- Required work: An exact restatement is required. Cover only the lines of the records from the first through the line with "Screen dimensions: 532x710", and skip pictures.
--- Available data ---
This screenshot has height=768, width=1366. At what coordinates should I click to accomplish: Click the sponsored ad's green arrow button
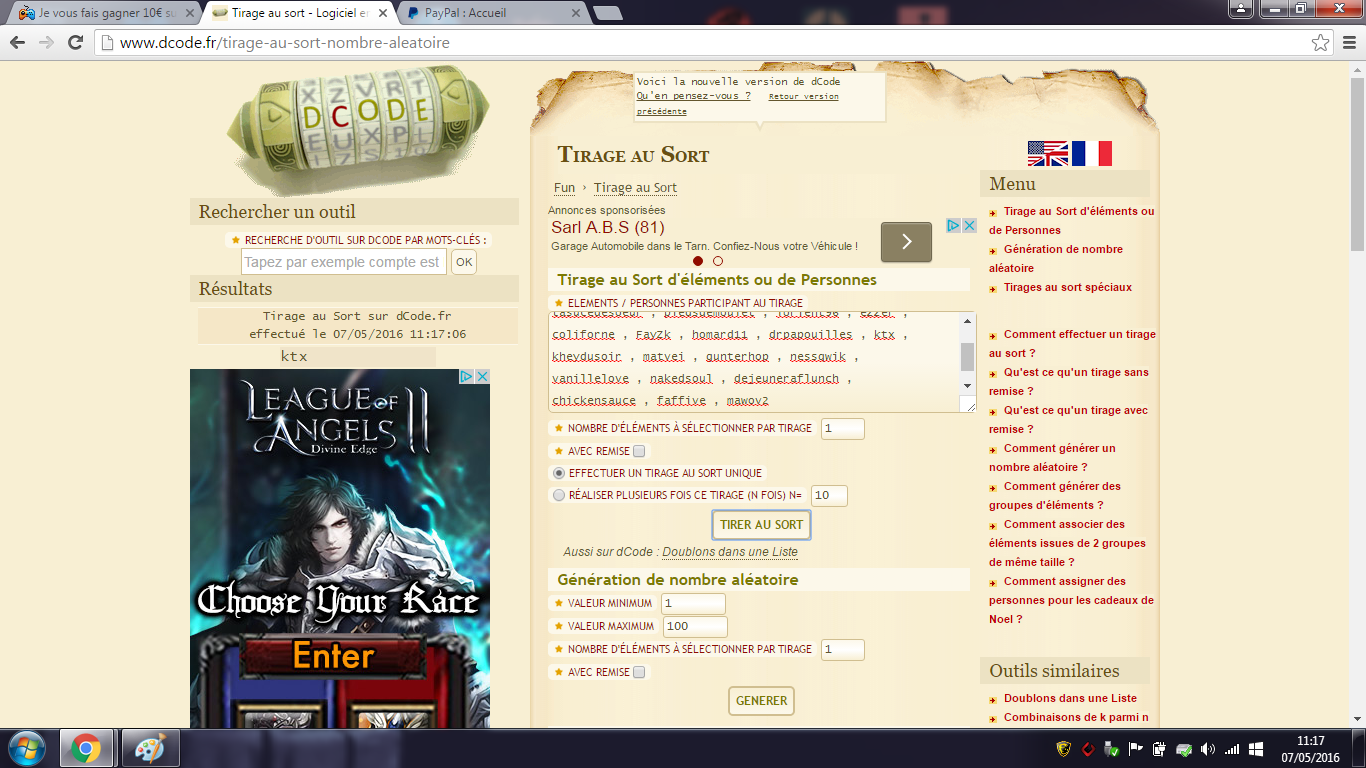coord(906,242)
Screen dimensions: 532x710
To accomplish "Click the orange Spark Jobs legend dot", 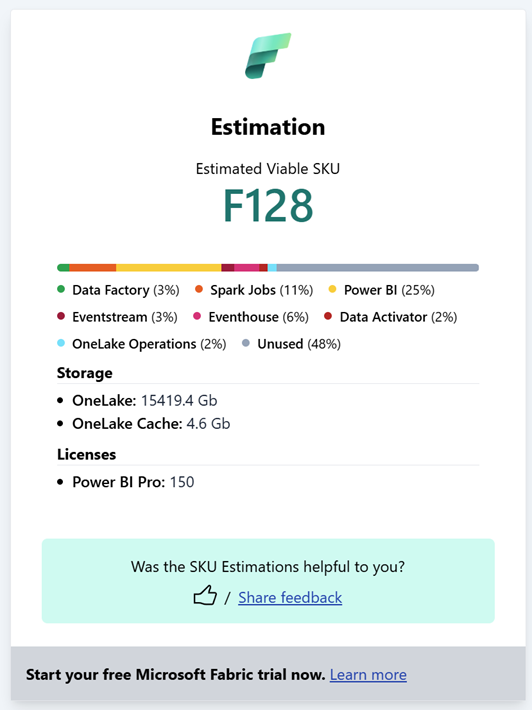I will 199,289.
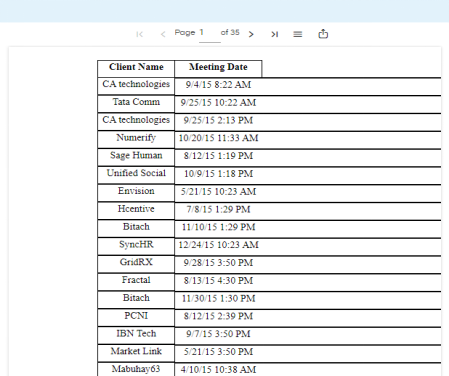Advance to next page arrow
Image resolution: width=449 pixels, height=376 pixels.
[x=251, y=34]

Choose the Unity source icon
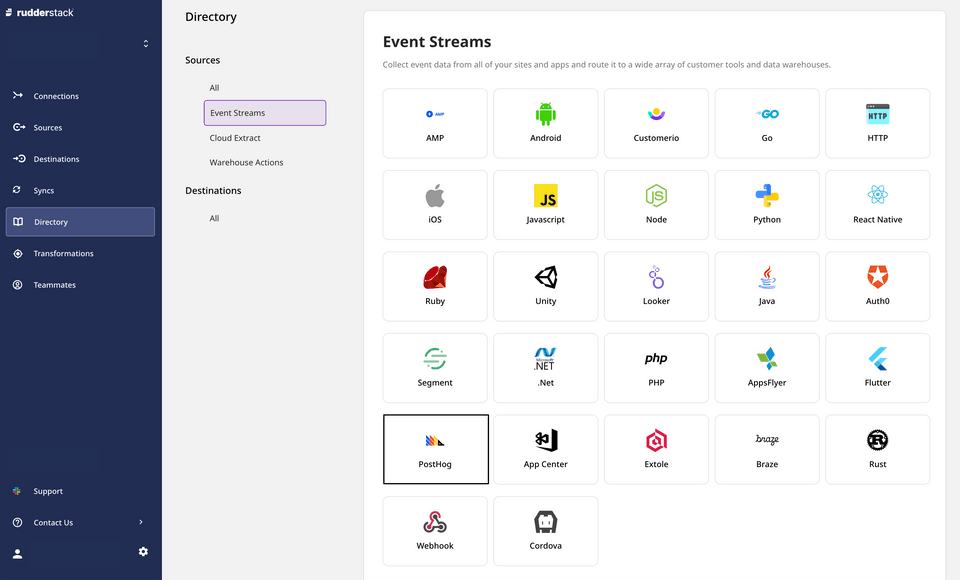(x=545, y=277)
---
- Reply to the exercise:
This screenshot has height=768, width=1366. At what coordinates should I click to accomplish: Click the sponsored ad's green arrow button
coord(906,242)
Screen dimensions: 532x710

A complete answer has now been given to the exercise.